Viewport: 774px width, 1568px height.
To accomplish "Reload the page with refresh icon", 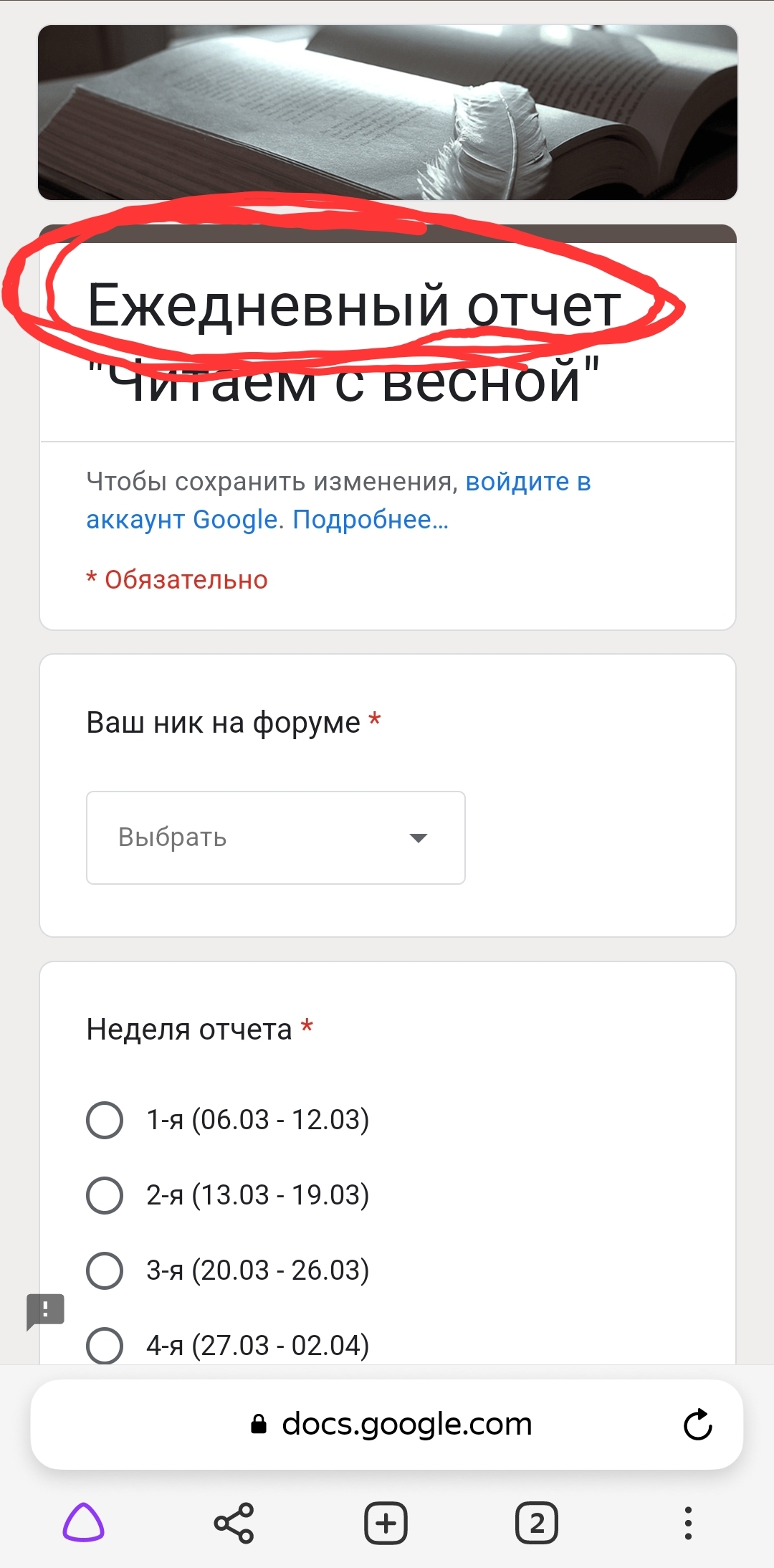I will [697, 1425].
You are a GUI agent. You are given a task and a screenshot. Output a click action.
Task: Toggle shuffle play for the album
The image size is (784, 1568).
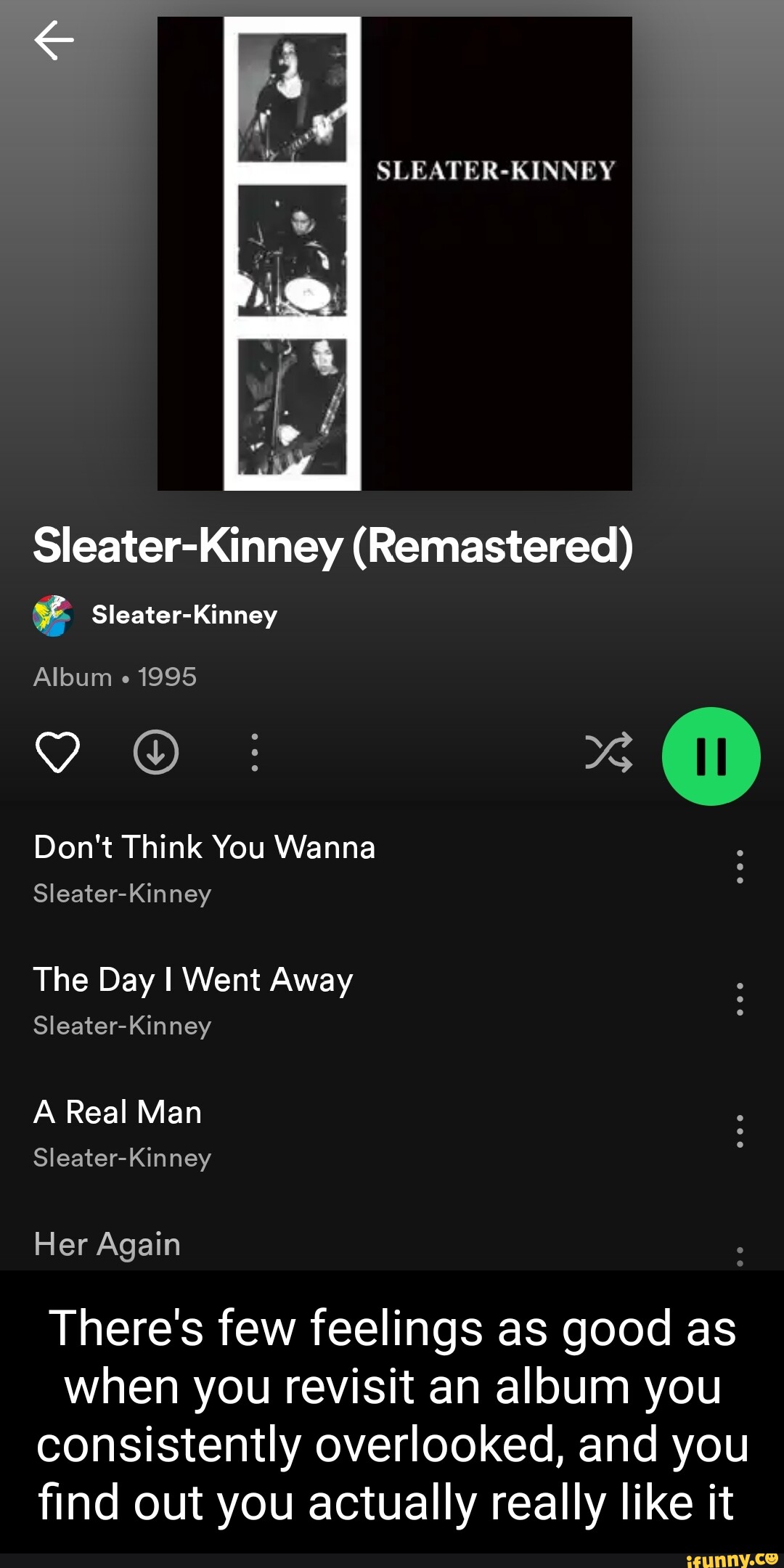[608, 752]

══════════════════════════════

- _Try it_
Omit all pictures and write out, exactly, only the lines from the line containing "Task: Toggle shuffle play for the album" through the last line of the entries above.

- _Exercise output_
Task: Toggle shuffle play for the album
The image size is (784, 1568).
[608, 752]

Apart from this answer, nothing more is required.